More than 30 Japanese young scientists in the field of science and technology from the Sino Japan Youth Science and Technology Communication Plan visited the Institute of Microbiology, Chinese Academy of Sciences (IMCAS) on November 26，2019.
Prof. XIANG Hua, Deputy Director-General of IMCAS, welcomed the Japanese delegation and introduced IMCAS’s history, research areas and highlights. He said IMCAS had close cooperation and deep friendship with Japanese research institutions. As early as 2006, with the support of Ministry of Science and Technology of the People’s Republic of China (MOST) and the Ministry of Education, Culture, Sports, Science and Technology (MEXT), the China-Japan Joint Laboratory of Molecular Immunology and Molecular Microbiology was established at IMCAS, focusing on Sino-Japanese cooperative research on infectious diseases, which promoted the cooperation between two countries in molecular biology, immunology, and infectious diseases.
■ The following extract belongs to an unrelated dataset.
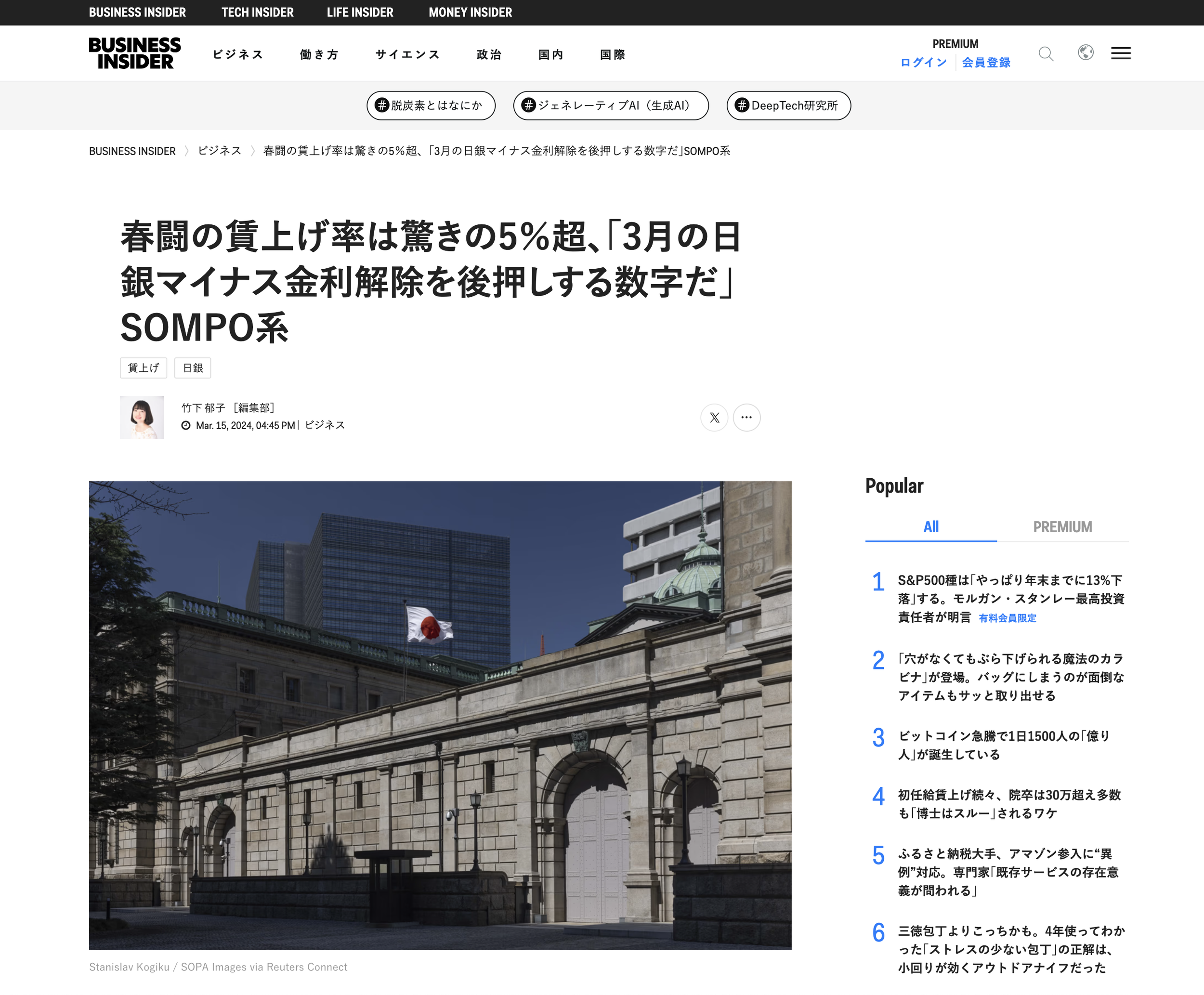The height and width of the screenshot is (995, 1204).
Task: Share article on X icon
Action: coord(714,417)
Prof. SHI Yi, Deputy Director of CAS Key Laboratory of Pathogenic Microbiology and Immunology (CASPMI), introduced the whole situation of the laboratory, including recent years’ scientific researches and achievements in emerging and reemerging diseases.
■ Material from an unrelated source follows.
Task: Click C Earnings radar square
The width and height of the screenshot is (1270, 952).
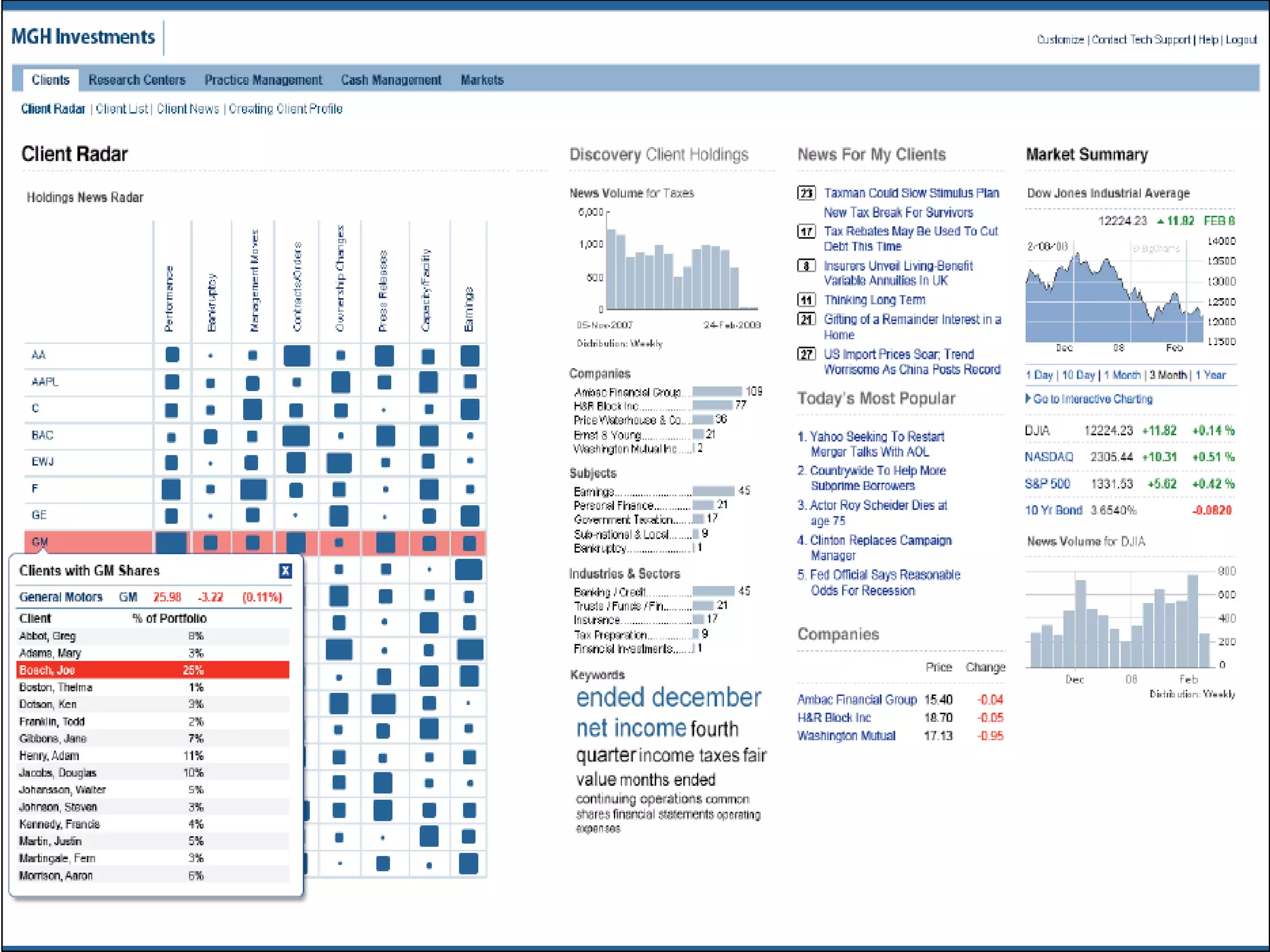Action: [x=469, y=409]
After the meeting, the Japanese delegation took a group photo in front of the rocks from Fuji Mountain and from Taishan Mountain on the campus, the symbol of Sino-Japan friendship, and also visited CASPMI, CAS Center for Influenza Research and Early-Warning, China General Microbiological Culture Collection, and Fungal Herbarium.
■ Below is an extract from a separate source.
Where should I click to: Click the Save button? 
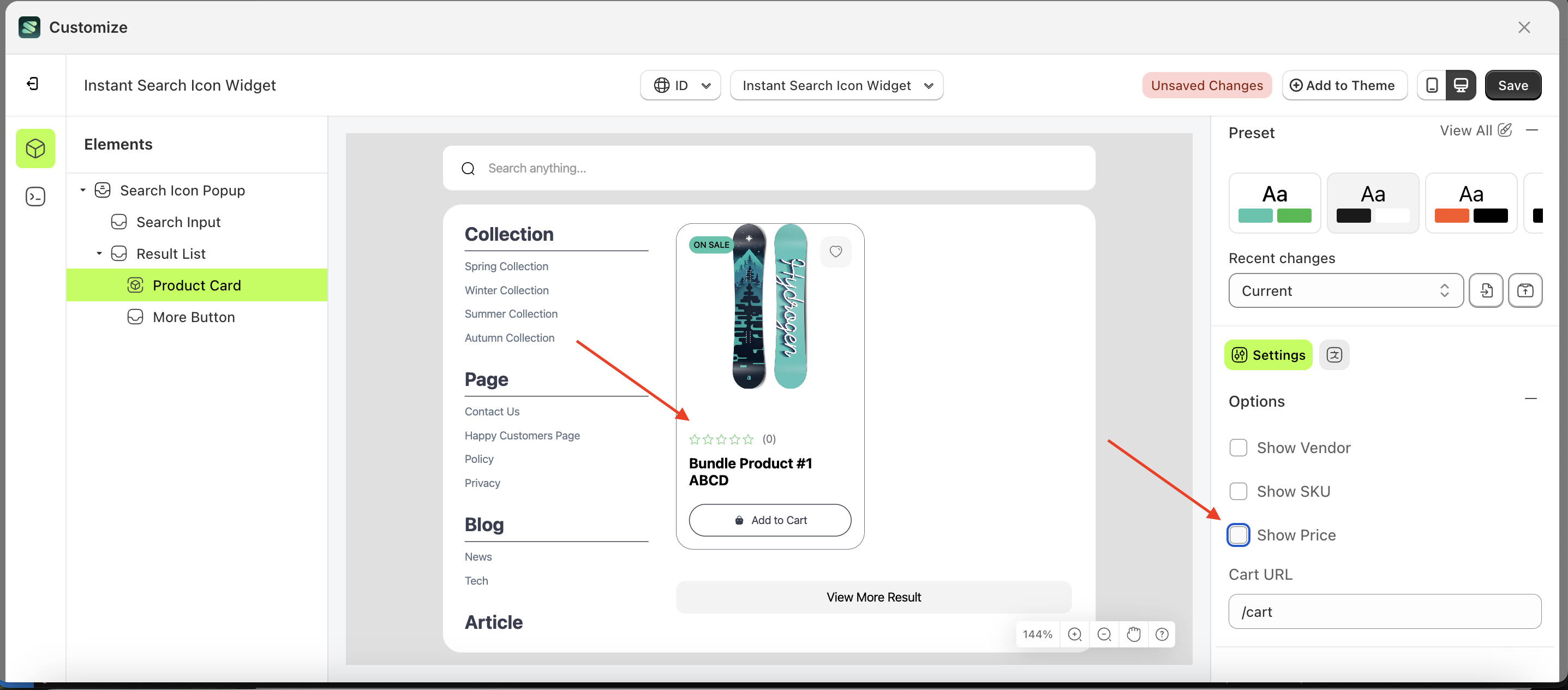pos(1513,85)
The "Sino Japanese Youth Science and Technology Communication Plan" was launched in 2016. It aims to invite young Japanese people to visit China for scientific, technological and cultural exchanges for some time. As the members of "Sakura Science Plan", Prof. SHI and Associate Prof. LI Jing led two groups of IMCAS young researchers to RIKEN and University of Tokyo in 2018 and 2019, respectively. This visit further strengthened the direct exchange and cooperation between Chinese and Japanese young scientists.